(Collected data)
= = = =

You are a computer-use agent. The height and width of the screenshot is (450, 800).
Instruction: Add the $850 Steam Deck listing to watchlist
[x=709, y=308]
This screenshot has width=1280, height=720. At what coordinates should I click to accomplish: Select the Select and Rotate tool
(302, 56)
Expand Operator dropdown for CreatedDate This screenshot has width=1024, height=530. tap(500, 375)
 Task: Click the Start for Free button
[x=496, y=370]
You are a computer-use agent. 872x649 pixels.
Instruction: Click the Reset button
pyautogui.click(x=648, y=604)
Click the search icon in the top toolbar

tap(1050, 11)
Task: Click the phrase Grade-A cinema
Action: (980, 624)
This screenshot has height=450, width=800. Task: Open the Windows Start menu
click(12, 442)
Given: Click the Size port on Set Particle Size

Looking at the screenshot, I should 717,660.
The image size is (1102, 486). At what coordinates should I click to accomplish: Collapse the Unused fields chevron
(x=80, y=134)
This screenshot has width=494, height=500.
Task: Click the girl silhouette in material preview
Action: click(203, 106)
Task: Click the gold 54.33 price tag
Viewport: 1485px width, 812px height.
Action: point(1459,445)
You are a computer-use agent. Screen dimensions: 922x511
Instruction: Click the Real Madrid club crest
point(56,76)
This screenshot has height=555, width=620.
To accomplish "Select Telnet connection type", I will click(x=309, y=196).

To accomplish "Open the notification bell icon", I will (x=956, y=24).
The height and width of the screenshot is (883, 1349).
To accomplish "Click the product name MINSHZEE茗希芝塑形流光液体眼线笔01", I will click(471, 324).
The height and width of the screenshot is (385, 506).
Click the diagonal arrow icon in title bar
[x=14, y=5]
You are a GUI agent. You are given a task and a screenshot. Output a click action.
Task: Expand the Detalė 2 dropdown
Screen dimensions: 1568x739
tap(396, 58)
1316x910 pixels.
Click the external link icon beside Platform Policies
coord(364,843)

= = = =

Go through the entries and filter for lines holding the word "agent"; copy each match.

You are a computer-use agent. The height and width of the screenshot is (450, 800).
You are a computer-use agent. 872x649 pixels.
You are a computer-use agent. Screen dimensions: 922x511
You are a GUI agent. You are given a task and a screenshot. Output a click action.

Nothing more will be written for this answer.